Twitter will pay $532.6 million – all in stock– to acquire digital ad platform TellApart, the company disclosed in an 8K filing with the Securities and Exchange Commission. It’s a large figure for an ad tech purchase, placing TellApart’s market cap above most public companies in the space and making it the spendiest merger deal Twitter has done yet.
In its previous largest deal, Twitter plunked down about $350 million to scoop up MoPub. In two other notable marketing-related buys, it paid $100 million for TapCommerce and $80 million for Bluefin Labs. This deal was about equal to all three of those companies put together.
According to the SEC document, Twitter will issue 12.6 million shares of its stock to TellApart’s investors at Twitter’s $42.27 closing price as of April 28. However, the value paid may end up being lower than that, as the agreement stipulates the number of shares issued is tied to closing price over a period of time. Given the sharp drop in Twitter’s stock in the wake of its Q1 earnings calamity (its stock was trading at about $38.50 as of Thursday at 9am), it seems likely that the consideration paid to TellApart will be lower.
The deal values TellApart above many public advertising technology companies, including Rocket Fuel, Tremor Video and TubeMogul. Among public pure play ad tech stocks, only Rubicon ($668 million) and colossal Criteo ($2.6 billion) have higher valuations. And the price paid is about on par with the large video ad platform acquisitions in recent years, such as BrightRoll (for which Yahoo paid $640 million), LiveRail (Facebook paid about $500 million) and Adap.tv (AOL paid $405 million).
As a general rule, display ad tech (versus video) has been valued lower, although the acquisition of Conversant by Epsilon parent Alliance Data Systems for $2.3 billion was a notable recent exception.
TellApart’s financial data is not public, but industry investment sources have estimated its net revenue at $50 million to $100 million, and its gross revenue at $100 million to $200 million — meaning TellApart’s investors made a 5x-to-10x multiple on net revenue. The company has raised $17.8 million to date from investors including Greylock Partners and Bain Capital Ventures.
The high-flying exit will be seen as a positive sign by ad tech investors, at a time when many buy-side companies have struggled to achieve profitability, raise funds and sustain their valuations. This month, Turn dismissed its CEO and head of product amid concerns about profitability, and Rocket Fuel conducted a round of layoffs. (Update: Turn disputes this version of events, stating CEO Bill Demas left for personal reasons.)
Why was Twitter willing to pay so much? TellApart has a few things going for it, which may have influenced Twitter’s calculus. One is its strong customer penetration with large retailers, including Neiman Marcus, Sur la Table, Wayfair and Pottery Barn. Another is its support for complex use cases in the retail sector, which was cited by Facebook sources as a reason that TellApart continued to be listed as a Facebook Exchange partner when the FBX program was culled earlier this year.

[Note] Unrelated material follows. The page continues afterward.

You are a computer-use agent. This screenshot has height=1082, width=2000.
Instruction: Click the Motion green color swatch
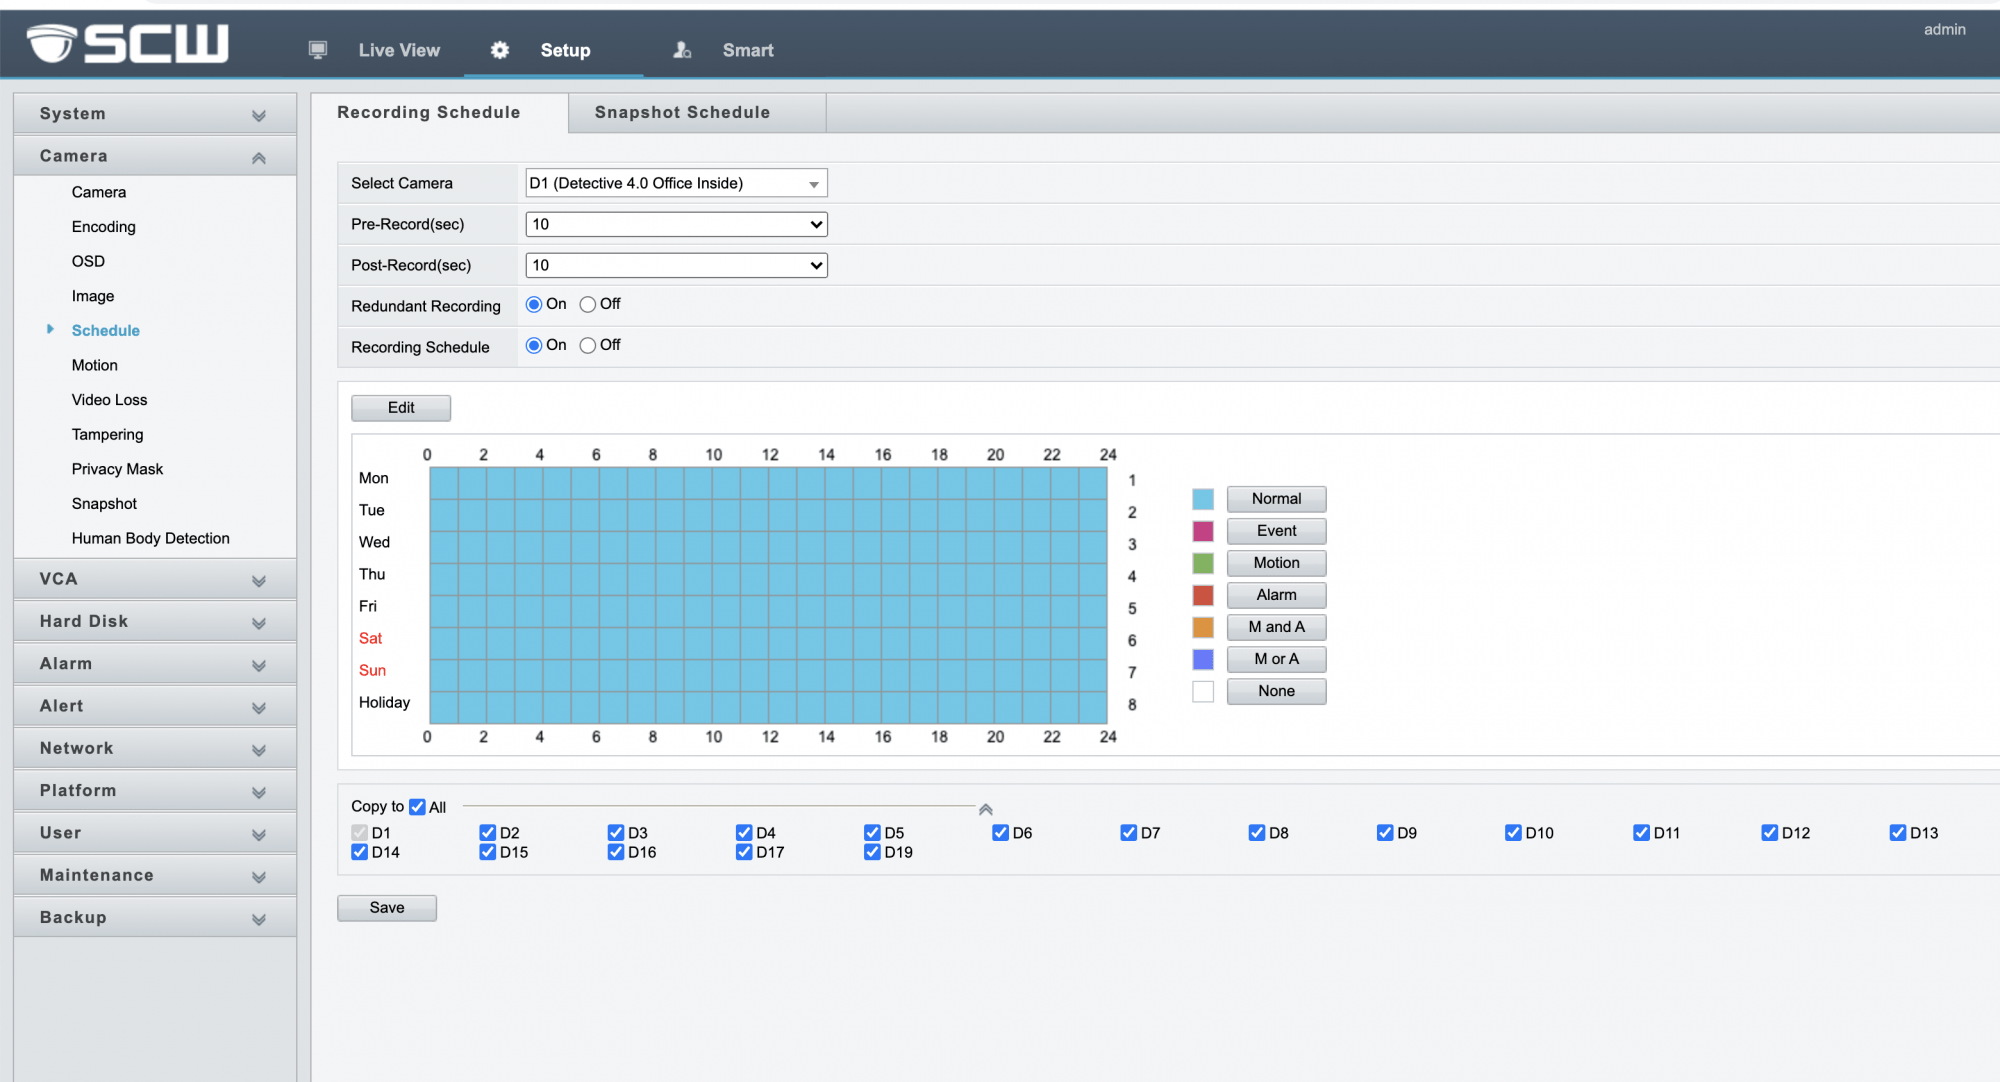click(x=1203, y=563)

A third opportunity exists around Twitter’s login data. TellApart’s technology could be combined with a cross-device ID solution based on Twitter’s direct relationships with its users, giving it a stronger story around mobile ad targeting.
Also, there is a talent opportunity. Twitter’s SEC filing references “continuing service obligations to the Company of certain security holders of TellApart.” With the ascension of previous ads product chief Kevin Weil to VP of product for all of Twitter, TellApart CEO Josh McFarland would appear well positioned for a senior leadership role in the company’s ad product division, where the company may be in need of a smartypants.
Updated at 11:05am EST to add Criteo reference and background details.